▸ TASK TO COMPLETE
Reproduce the text of each item below word for word, leaving the pictures out.

▸ GIVEN ENTRIES
::::::::::

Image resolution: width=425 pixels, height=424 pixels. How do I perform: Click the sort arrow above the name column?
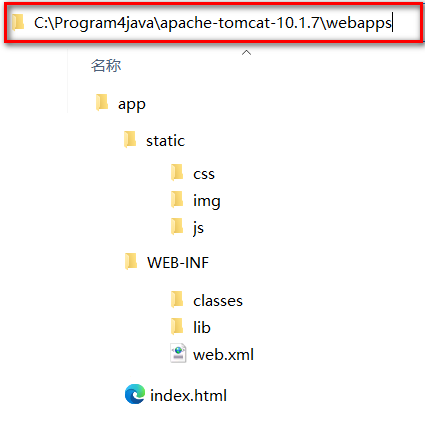pyautogui.click(x=246, y=53)
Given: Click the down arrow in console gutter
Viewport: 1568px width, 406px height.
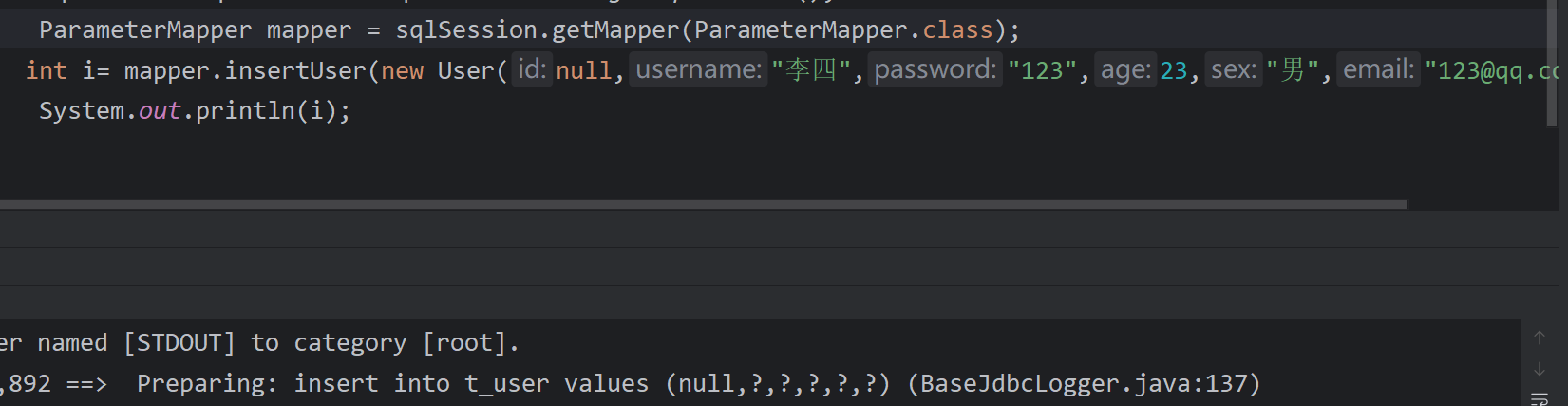Looking at the screenshot, I should pyautogui.click(x=1540, y=369).
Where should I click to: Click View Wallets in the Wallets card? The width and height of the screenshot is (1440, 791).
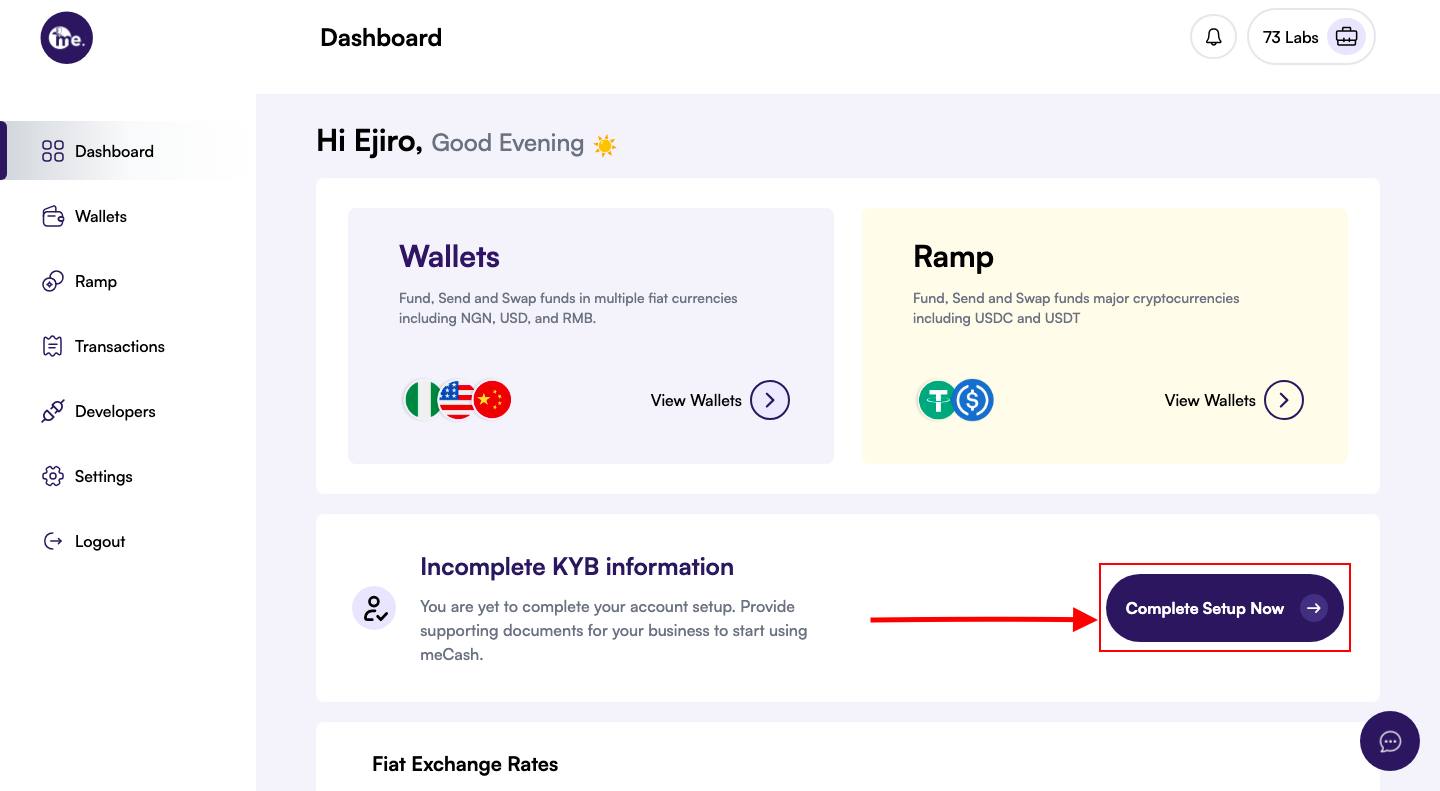point(695,399)
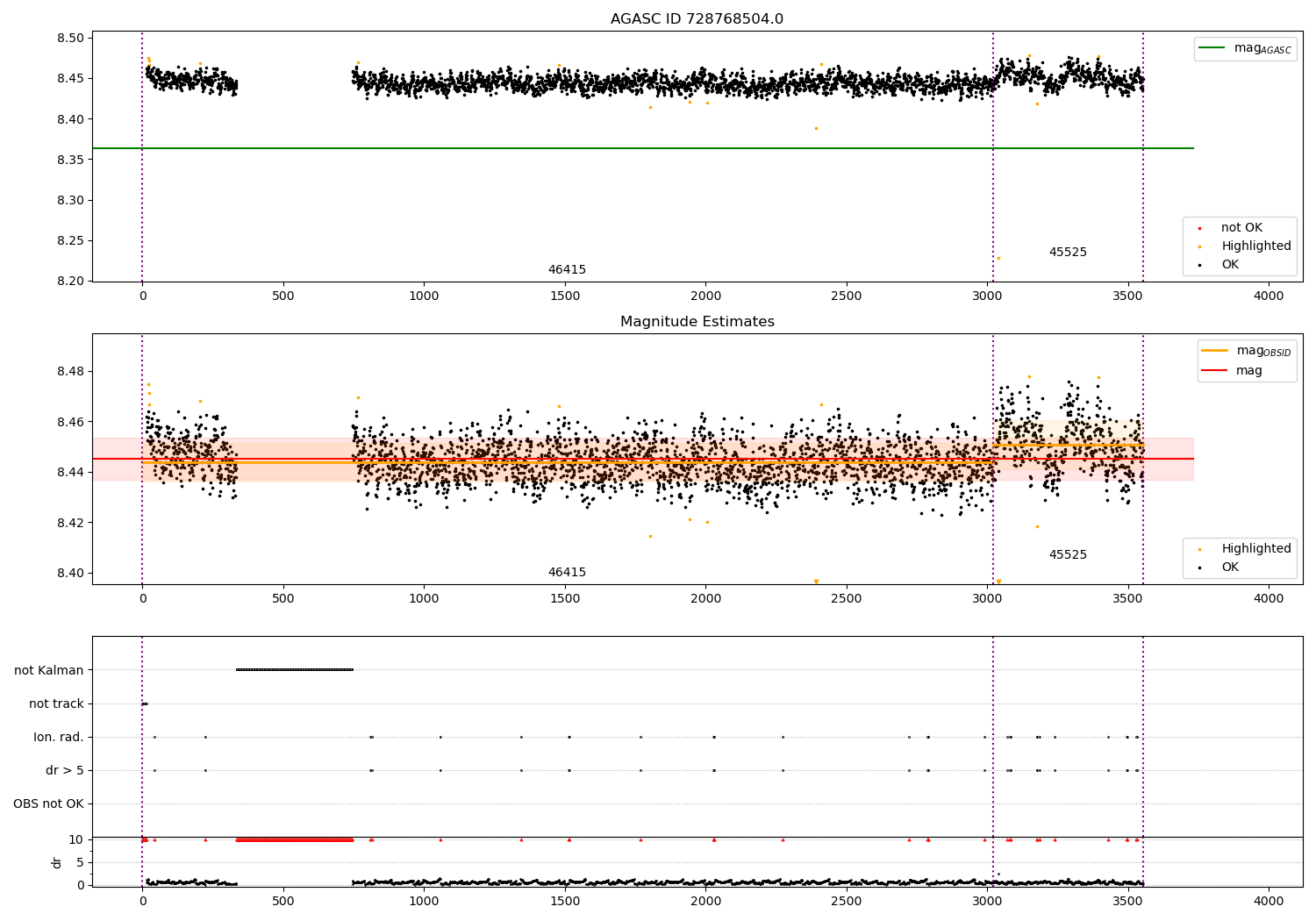
Task: Click the orange 'Highlighted' legend entry in top plot
Action: tap(1255, 246)
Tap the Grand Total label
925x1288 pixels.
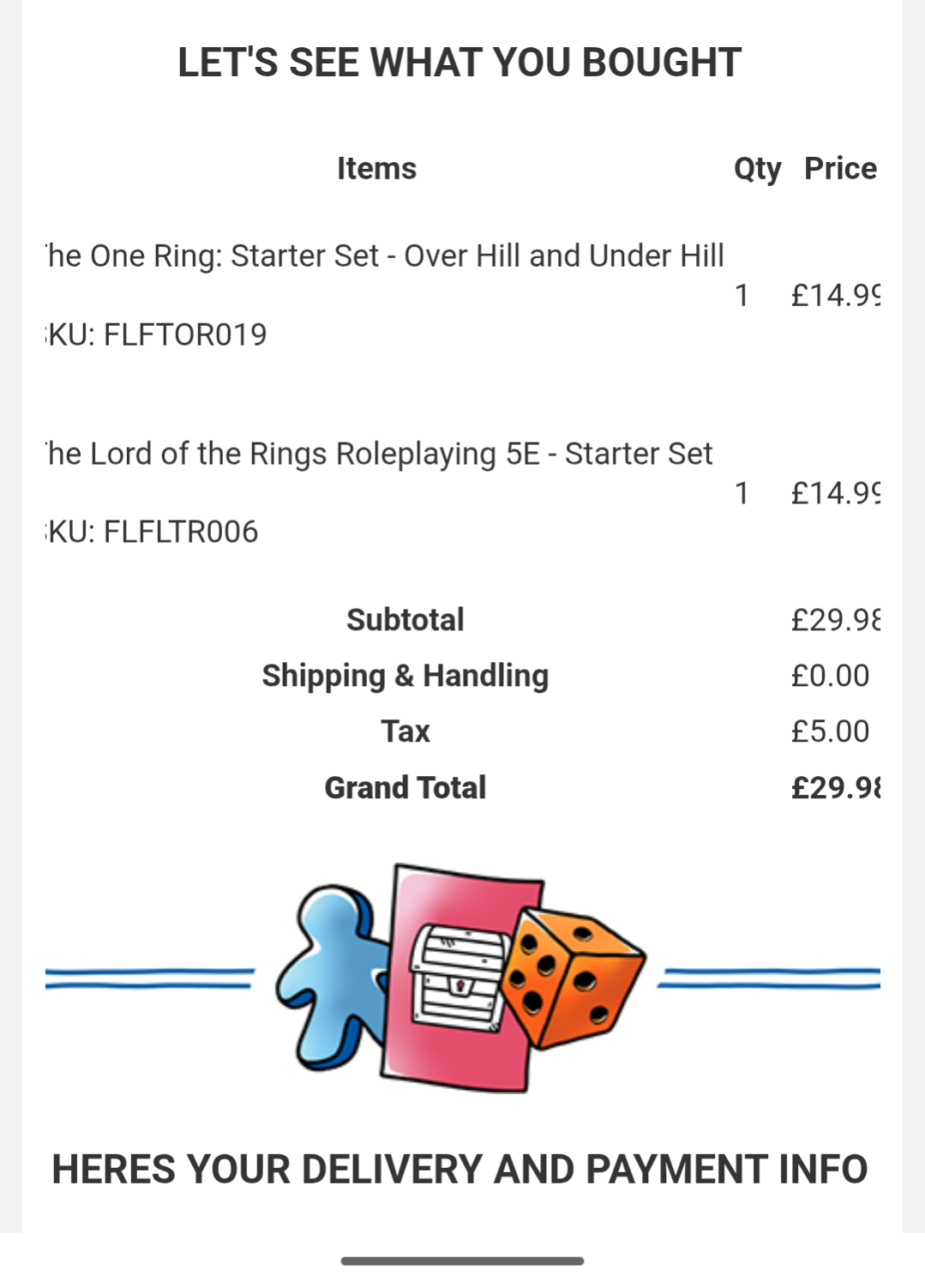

::::::::::

▸ FINAL RESULT
Image resolution: width=425 pixels, height=424 pixels. How do I perform: Click the sort arrow above the name column?
pyautogui.click(x=246, y=53)
Given: Click the down arrow in console gutter
Viewport: 1568px width, 406px height.
Looking at the screenshot, I should pyautogui.click(x=1540, y=369).
Where should I click to: Click View Wallets in the Wallets card? The width and height of the screenshot is (1440, 791).
point(695,399)
Task: Click the orange 'Highlighted' legend entry in top plot
Action: tap(1255, 246)
Tap the Grand Total label
925x1288 pixels.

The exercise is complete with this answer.